Reading the killer’s blog, I was struck by the similarity of his
situation to that of the lonely, sexually frustrated men you counseled
in your column the week before the shooting. But George Sodini did not
reach out; the men who wrote you did.
My situation, for years, was similar to Sodini’s and to the lonely
men who you helped in that column. Although I wasn’t a virgin, I was
“clogged up” and unable to get close to people physically and
emotionally. I overcame my fears and life is good now. But it wasn’t
easy. I was never as angry as Sodini, but I was absolutely as lonely
and isolated as he was and as the men whose letters you answered. Maybe
if I’d been alone another 14 years—I found my life partner at 34—I
might have become that angry. —Middle-Aged Family Guy
A Thank you for the note, MAFG, and thanks—I think—for
pointing me to George Sodini’s blog. The blog has been pulled down, but
it is extensively quoted in news reports and it makes for depressing
reading. It’s never pretty when chronic sexual deprivation and a
lifetime of romantic rejection slam into a narcissistic personality
with sociopathic tendencies who happens to live in a country awash in
guns: “I actually look good. I dress good, am clean-shaven, bathe,
touch of cologne—yet 30 million women rejected me, over an 18- or
25-year period. That is how I see it. Thirty million is my rough
guesstimate of how many desirable single women there are.”
So, hey, why not go shoot up an aerobics class full of women?
A woman I knew at college—an antiviolence activist, righteous and
right-on—used to say, “Testosterone is gasoline, porn the match.” I
disagree. Testosterone is gasoline—which isn’t necessarily a bad
thing (gas makes things go)—but sexual frustration is the match.

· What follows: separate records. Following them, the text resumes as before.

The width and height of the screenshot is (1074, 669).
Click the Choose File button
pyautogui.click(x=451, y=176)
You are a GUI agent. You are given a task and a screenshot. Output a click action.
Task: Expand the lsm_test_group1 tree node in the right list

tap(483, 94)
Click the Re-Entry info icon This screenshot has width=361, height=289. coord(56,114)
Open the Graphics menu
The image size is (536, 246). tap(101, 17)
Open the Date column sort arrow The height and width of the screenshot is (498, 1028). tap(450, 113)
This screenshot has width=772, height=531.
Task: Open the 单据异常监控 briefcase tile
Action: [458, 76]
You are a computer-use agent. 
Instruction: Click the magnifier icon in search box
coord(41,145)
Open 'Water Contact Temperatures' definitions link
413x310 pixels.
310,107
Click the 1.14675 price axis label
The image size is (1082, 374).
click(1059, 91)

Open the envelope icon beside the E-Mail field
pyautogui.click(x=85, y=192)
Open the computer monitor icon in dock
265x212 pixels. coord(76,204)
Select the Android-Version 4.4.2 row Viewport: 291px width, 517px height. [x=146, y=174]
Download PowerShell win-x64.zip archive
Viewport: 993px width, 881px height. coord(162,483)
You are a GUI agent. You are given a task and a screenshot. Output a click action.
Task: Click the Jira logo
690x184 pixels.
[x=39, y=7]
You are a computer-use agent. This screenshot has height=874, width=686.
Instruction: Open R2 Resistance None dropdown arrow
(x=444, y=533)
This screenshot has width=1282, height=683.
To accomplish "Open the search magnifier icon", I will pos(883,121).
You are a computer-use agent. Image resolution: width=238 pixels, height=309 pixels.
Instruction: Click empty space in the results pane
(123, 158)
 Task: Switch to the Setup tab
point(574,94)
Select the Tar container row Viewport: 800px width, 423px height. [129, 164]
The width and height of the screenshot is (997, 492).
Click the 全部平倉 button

I’m not suggesting that this tragedy could’ve been averted if only
some selfless woman had “taken one for the team” and married Sodini, an
asshole and a sociopath. The women who rejected him obviously saw him
for what he was and were right to run away. But if someone had told
Sodini, who hadn’t had sex since 1990, to see sex workers—something I
advised the guys in my column two weeks ago to consider—it might have
taken the edge off his anger and kept it from curdling into homicidal
rage. Maybe if we, as a society, valued sex workers and sex work, if we
legalized and regulated it, and if we viewed “paying for it” as a
legitimate option for guys who would otherwise go without for decades,
perhaps this tragedy could have been averted.
But Sodini wasn’t taking advice from me. He was getting it from R.
Don Steele, author of How to Date Young Women: For Men Over 35.
The book was sitting on Sodini’s coffee table in a video he posted to
the web. Steele apparently traffics in—and profits from—instilling
false hopes in losers like Sodini. (“Immediately improve your success
with women!” Steele says on his website steelballs.com. “Everything is 100 percent
guaranteed money back.”)
Sodini felt that he was entitled not just to sex and a romantic
relationship, but to sex and a romantic relationship with a much
younger woman. And he was following the advice of a love-and-romance
guru who encouraged him to cling to that belief. But Sodini wasn’t just
another socially maladapted schlub furious with the world—and with
women—for denying him the 20something ass he felt he had coming.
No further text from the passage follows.